Apparently, McTammany had the engineering know-how to come up with a fully functional
player piano, but lacked the marketing savvy or financial resources to turn
his invention into a commercial success. Thus, the first completely automatic
piano player to be manufactured in the U.S. was the "Angelus" made in 1897,
which was patented by its inventor, Edward H. Leveaux, in England in 1879, and
who was issued a U.S. patent in 1881 for an "apparatus for storing and transmitting
By 1910 player pianos had become very popular, especially among the affluent,
as a form of home entertainment. By this time, standardization of roll sizes
and perforation spacing had paved the way for mass penetration of the market,
and salesmen were served well by selling not only the pianos, but the new rolls
and accessories that went with them post-purchase, which kept business strong
for some time. Additionally, with the player piano, everyone, musically skilled
or not, became a potential customer.
During the Great Depression the player piano saw its popularity diminish.
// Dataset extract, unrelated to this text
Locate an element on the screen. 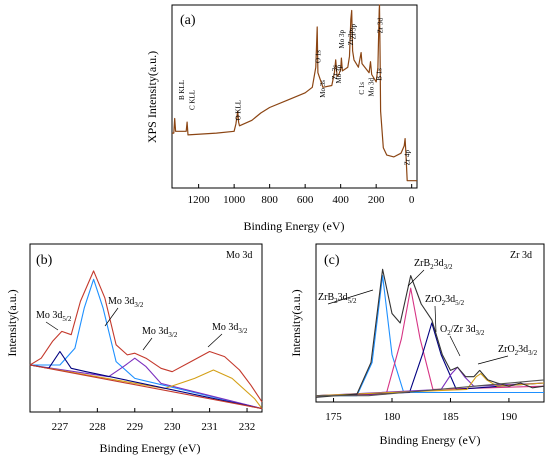 The width and height of the screenshot is (550, 462). panel-a-x-ticks: 1200 1000 800 600 400 200 0 is located at coordinates (302, 195).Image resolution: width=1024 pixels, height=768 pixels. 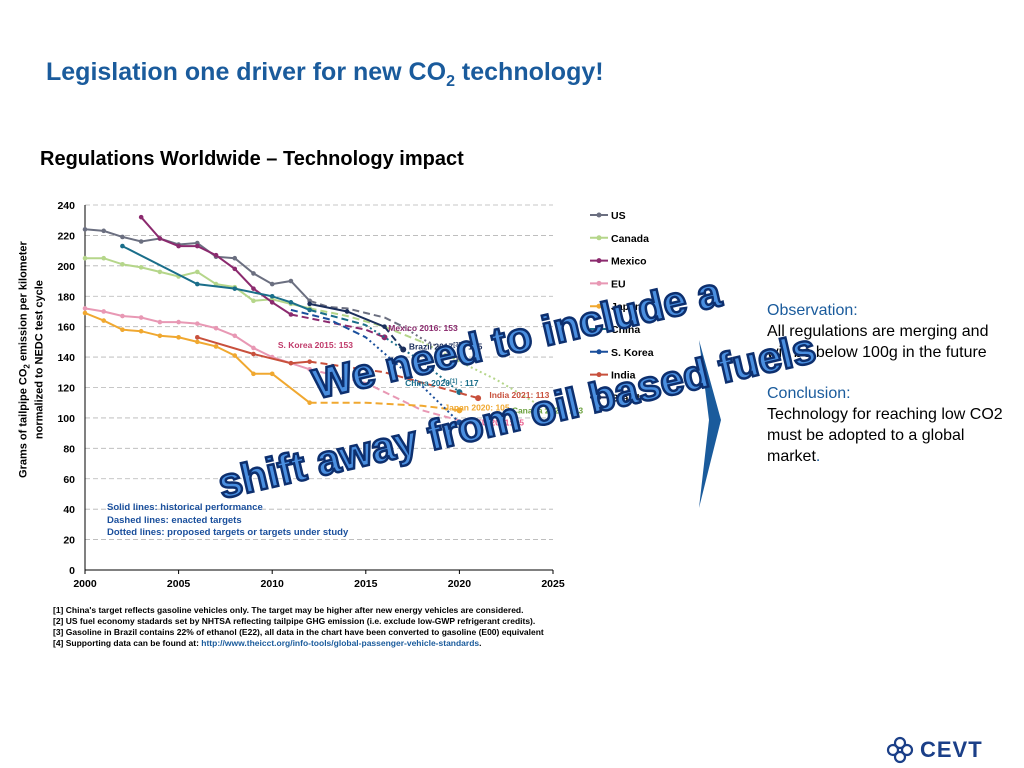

This, coupled with the advent of the motion picture, further decreased its widespread
popularity as the public began spending less time entertaining itself at home.
But then, the player piano was introduced to the picture house as an accompaniment
to the silent movies as sort of a poor man's orchestra. Some of the pianos
were "beefed up" with pipe organs and effects which would allow the accompanist
to capture the mood of the film. But then, when films became "talkies" and sound
came with the film and was played through electrical reproduction devices, the
player-piano became relatively forgotten. The device remains more of a curiousity
than anything else to this day.
Meanwhile, McTammany ended up leaving the music business shortly after his
patent was granted, and he turned his inventiveness to creating voting machines.
There are no details of them in his player piano books, but the use of punched
paper rolls in player pianos suggests that there is a direct link with those
devices and with punch-card voting machines, which are still used widely today.
Reportedly, McTammany later turned his efforts to the temperance movement and
prohibition. He died in 1915 at the age of 70.